Sereda has been a strong advocate for the program and founded Canada’s first safer supply program in 2016 at the London InterCommunity Health Centre (LIHC) in London, Ontario. 

In May 2023, she told the London Free Press that, “Not a single physician critic of safer supply has been able to provide us with an example of medications being sold to children. This seems to be the boogeyman of safer supply. It is silly.” 

Similarly, Sereda told the House of Commons health committee in February that there is no evidence that children are taking the “safe supply” drugs.  

“Do you agree that it’s possible that diverted opioids are ending up in the hands of people they aren’t prescribed to, or even children? Yes or no?” asked Conservative Member of Parliament (MP) Todd Doherty. 

​”We have no evidence that they (safer supply hydromorphone tablets) are ending up in the hands of children,” Sereda responded.  

Later, Conservative MP Laila Goodridge asked the same question, and Sereda answered, “They’re not being sold to kids.” 

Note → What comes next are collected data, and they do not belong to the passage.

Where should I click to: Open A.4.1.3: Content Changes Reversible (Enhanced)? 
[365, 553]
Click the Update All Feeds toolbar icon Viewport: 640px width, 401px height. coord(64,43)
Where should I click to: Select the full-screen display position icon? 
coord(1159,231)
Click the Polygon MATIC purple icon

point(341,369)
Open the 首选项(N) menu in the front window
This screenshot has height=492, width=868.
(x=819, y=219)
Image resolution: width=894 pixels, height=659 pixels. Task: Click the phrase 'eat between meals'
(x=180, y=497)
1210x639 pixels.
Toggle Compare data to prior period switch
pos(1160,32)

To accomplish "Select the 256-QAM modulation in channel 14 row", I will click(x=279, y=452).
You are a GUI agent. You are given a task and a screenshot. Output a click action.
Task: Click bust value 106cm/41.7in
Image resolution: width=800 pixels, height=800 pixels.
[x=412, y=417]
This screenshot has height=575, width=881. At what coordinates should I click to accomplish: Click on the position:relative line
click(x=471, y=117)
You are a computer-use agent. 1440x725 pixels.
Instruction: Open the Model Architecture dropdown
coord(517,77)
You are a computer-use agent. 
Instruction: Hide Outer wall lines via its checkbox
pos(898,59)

RELATED: Trudeau gov’t earmarks over $27 million for ‘safe supply’ drug program linked to overdoses and violence

However, it may be that Sereda tells a different story when she believes she is not being recorded, as her remarks to the meeting seem to suggest.

During the meeting, she congratulated the Drug User Liberation Front’s distribution of “unadulterated crystal meth and cocaine.” 

“If physicians could prescribe that, and this is where I’m afraid there’s a mole like on that other Zoom call earlier this week, right? But if physicians could prescribe crystal meth and cocaine, I think we would actually start to get somewhere,” she said, apparently referring to a National Post article, which published secret audio recordings from activists planning to disrupt a recovery-oriented addiction conference in Vancouver.  

It is unclear why Sereda would not know the meeting was being recorded; that it would be captured and downloaded to YouTube was made clear in the opening remarks.

Notably, Sereda’s admission comes after the program was deemed such a disaster in British Columbia that the province asked Trudeau recriminalize drugs in public spaces. Nearly two weeks later, the Trudeau government announced it would “immediately” end the province’s drug program. 

Beginning in early 2023, Trudeau’s federal policy in effect decriminalized hard drugs on a trial-run basis in British Columbia. 

Under the policy, the federal government allowed people within the province to possess up to 2.5 grams of hard drugs without criminal penalty. Selling drugs remained a crime. 

Since its implementation, the province’s drug policy has been widely criticized, especially after it was found that the province broke three different drug-related overdose records in the first month the new law was in effect. 

The effects of decriminalizing hard drugs in various parts of Canada have been exposed in Aaron Gunn’s recent documentary, Canada is Dying, and in the U.K. Telegraph journalist Steven Edginton’s mini-documentary, Canada’s Woke Nightmare: A Warning to the West. 

Gunn says he documents the “general societal chaos and explosion of drug use in every major Canadian city.” 

“Overdose deaths are up 1,000 percent in the last 10 years,” he said in his film, adding that “(e)very day in Vancouver four people are randomly attacked.”